To ground our redesign, I facilitated a focus group and distributed a survey that captured both qualitative insights and large-scale student patterns. These methods revealed recurring challenges:
What students struggled with:
Difficulty differentiating subleases vs. full-year rentals
Poor filtering options that made it hard to find relevant housing
Listings with missing or inconsistent information
Confusion about lease durations, availability, and pricing
A general lack of trust in landlord listings or outdated posts
What landlords lacked:
No clear dashboard to manage listings
No insights into student engagement
No easy way to track listing performance
These pain points shaped every decision that followed, reinforcing that the platform needed to support clarity, transparency, and efficiency for two very different but interconnected users.
Problem solving
The core challenge was designing a platform that addresses the full ecosystem of student housing—not just the browsing experience. To tackle this, I synthesized research into distinct problem statements that guided the design:
Student Problems
“I don't know what’s still available or trustworthy.”
“I need a quick way to find subleases without digging through pages.”
“Important details are hidden, inconsistent, or unclear.”
“There’s too much noise and not enough organization.”
Landlord Problems
“I can post listings, but I cannot manage or analyze them.”
“I have no idea what students engage with or care about.”
“There’s no place where my listings feel valued or visible.”
From these insights, I designed structured user flows that clarified each user’s journey:
Key Flows Designed:
Student search → filtering → listing comparison → contact flow
Sublease-specific flow (a major research pain point)
Landlord dashboard → listing creation → analytics view
Trust-building features (verified badges, consistent listing templates)
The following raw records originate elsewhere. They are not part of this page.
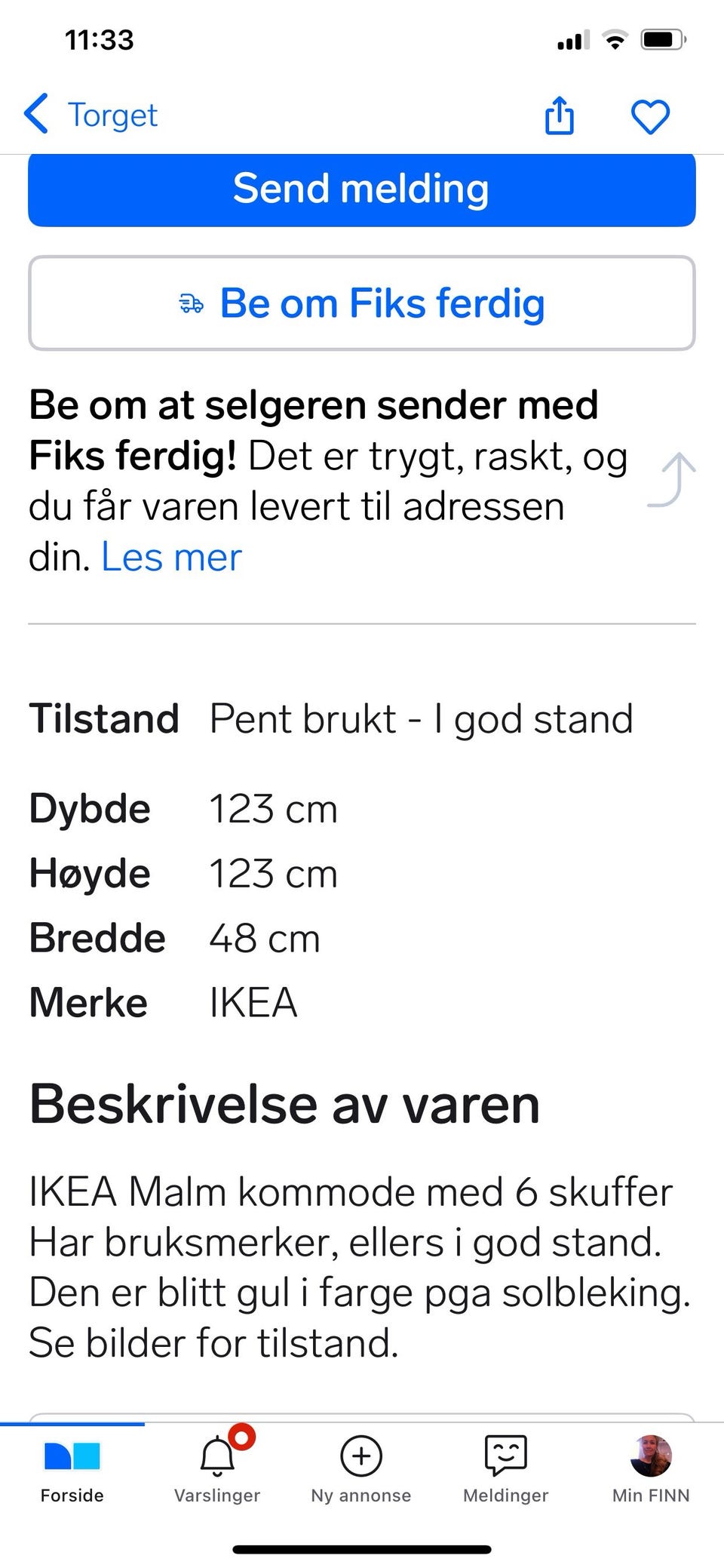Open the Les mer link
724x1568 pixels.
[171, 558]
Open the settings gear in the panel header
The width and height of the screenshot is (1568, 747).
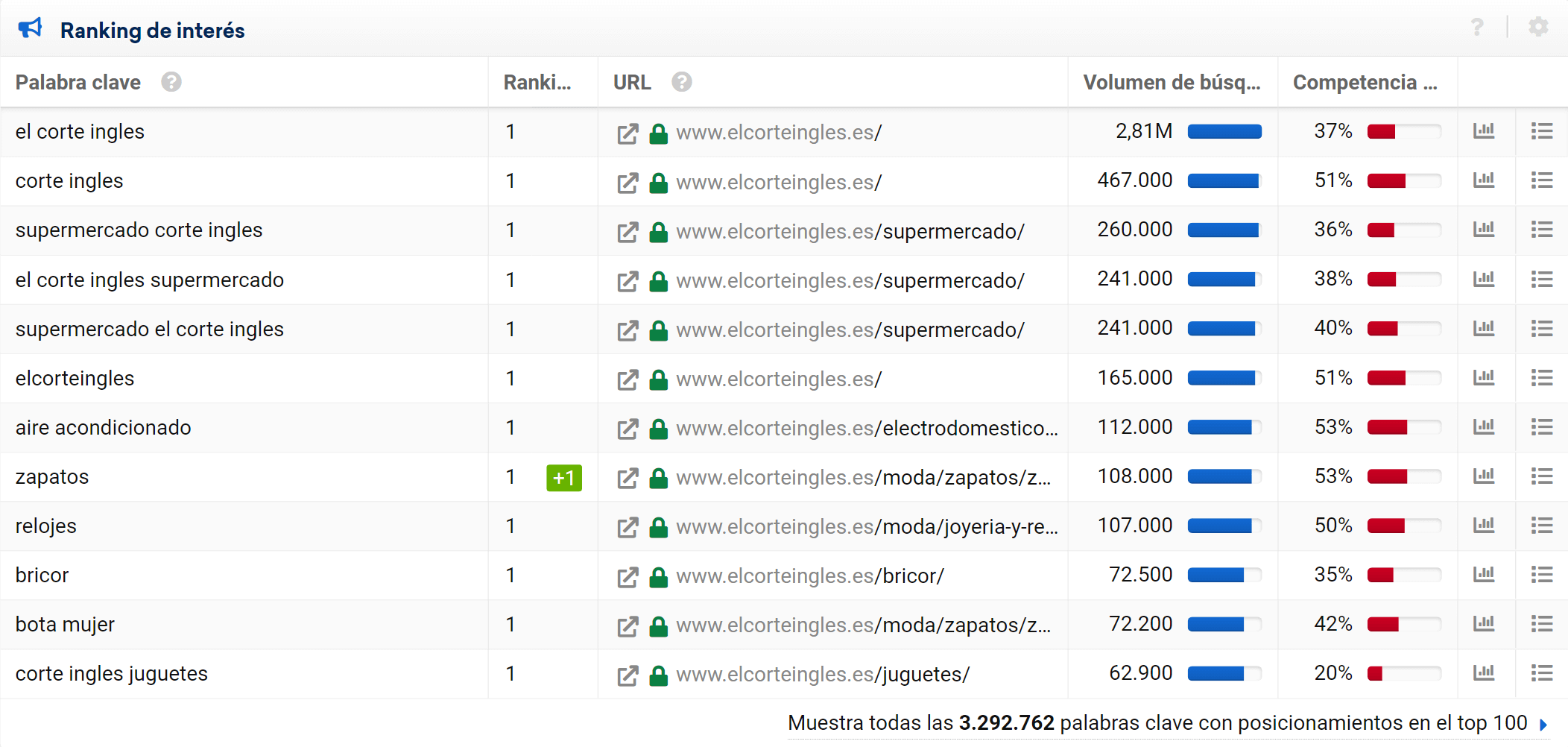tap(1538, 28)
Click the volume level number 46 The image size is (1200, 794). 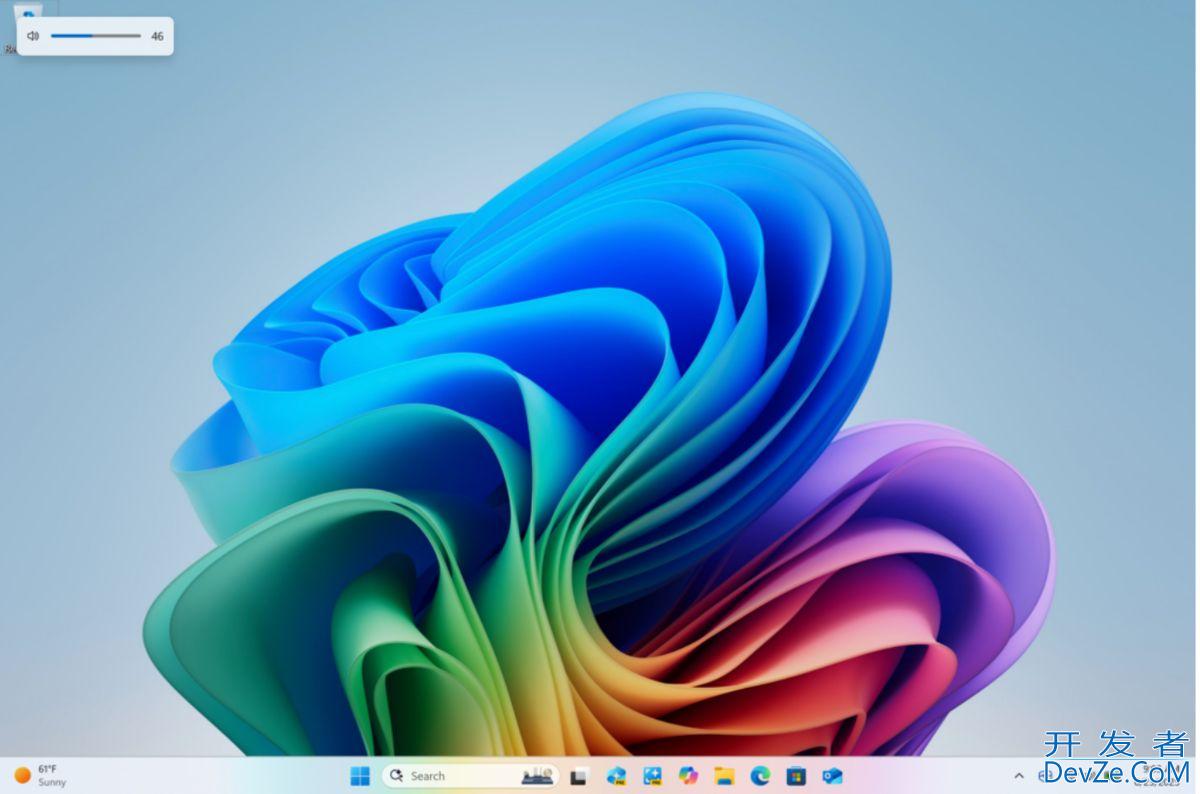click(157, 36)
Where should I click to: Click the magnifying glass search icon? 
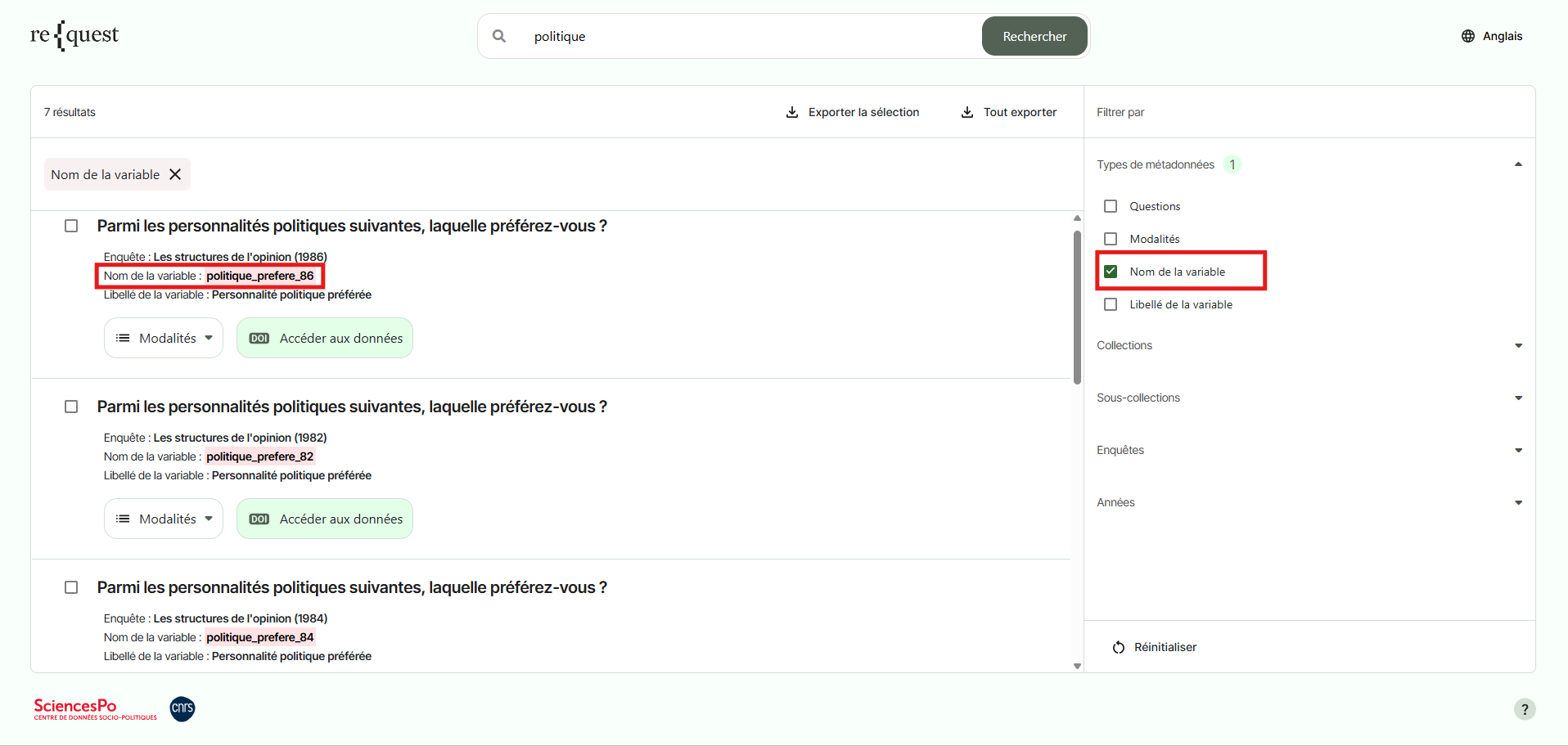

These flows helped ensure that PurplePad wasn’t just a prettier version of existing sites—it was designed to solve the structural issues students had been facing for years.
UX Skills Highlighted:
Research synthesis & insight extraction
Mapping multi-user ecosystems
Designing flows that reduce cognitive load
Prioritizing clarity and reducing friction
Implementation
Once the core flows were defined, I translated them into structured wireframes and low-fidelity prototypes. My priority was clarity, designing pages where students could easily differentiate lease types, find essential details quickly, and navigate without cognitive overload. The student experience emphasized approachable filtering, clean listing pages, and intuitive progression from browsing to contacting a landlord.
Simultaneously, I designed the landlord experience to support easy listing creation, management, and insight viewing. The analytics dashboard was intentionally simple, highlighting metrics like views, engagement, and listing performance to help landlords make informed decisions.
My teammate then brought these designs to life through a vibe-coded prototype, allowing us to test the feel of the flows and validate their coherence. Throughout the process, I leaned heavily on information architecture, usability principles, and iterative design, ensuring each screen supported the larger system instead of functioning in isolation.
For Students:
A structured filter system (lease type, duration, distance from campus, price range, roommates)
Clean listing cards with the most relevant details upfront
Robust listing pages with clear breakdowns: amenities, lease length, utilities, roommates, verified status
A save & compare feature to reduce decision fatigue
A consistent UI system that differentiates subleases with distinct visual cues
For Landlords:
Step-by-step listing creation with required fields that ensure consistency
A listing management dashboard with status indicators
Analytics: views, contacts, save rate, and engagement patterns
I collaborated closely with my teammate as they transformed these designs into a vibe-coded prototype. This helped stress-test the interactions and validate our assumptions about flow, clarity, and navigation.
Results
The resulting PurplePad concept delivered a significantly clearer, more intuitive experience than existing tools, validated through informal walk-throughs with students and reviewers. Students reported that the flows felt more predictable, data was easier to find, and subleases were finally treated as a first-class housing option rather than a hidden afterthought.
Key Outcomes:
Stronger, more transparent listing structure that reduced confusion
Clear search and filtering pathways designed for student needs
Two cohesive user experiences tailored to students and landlords
Landlord analytics dashboard that introduced visibility never available in the original system
A solid foundation for future development, thanks to clear user flows and prototypes
Beyond improving the housing experience, this project sharpened my ability to work across research, UX architecture, and early prototyping. It also strengthened my understanding of how to design multi-user systems, where different groups’ needs must interlock seamlessly without compromising simplicity.
PurplePad now stands as a comprehensive showcase of my ability to connect research insights to actionable design decisions that improve real student workflows.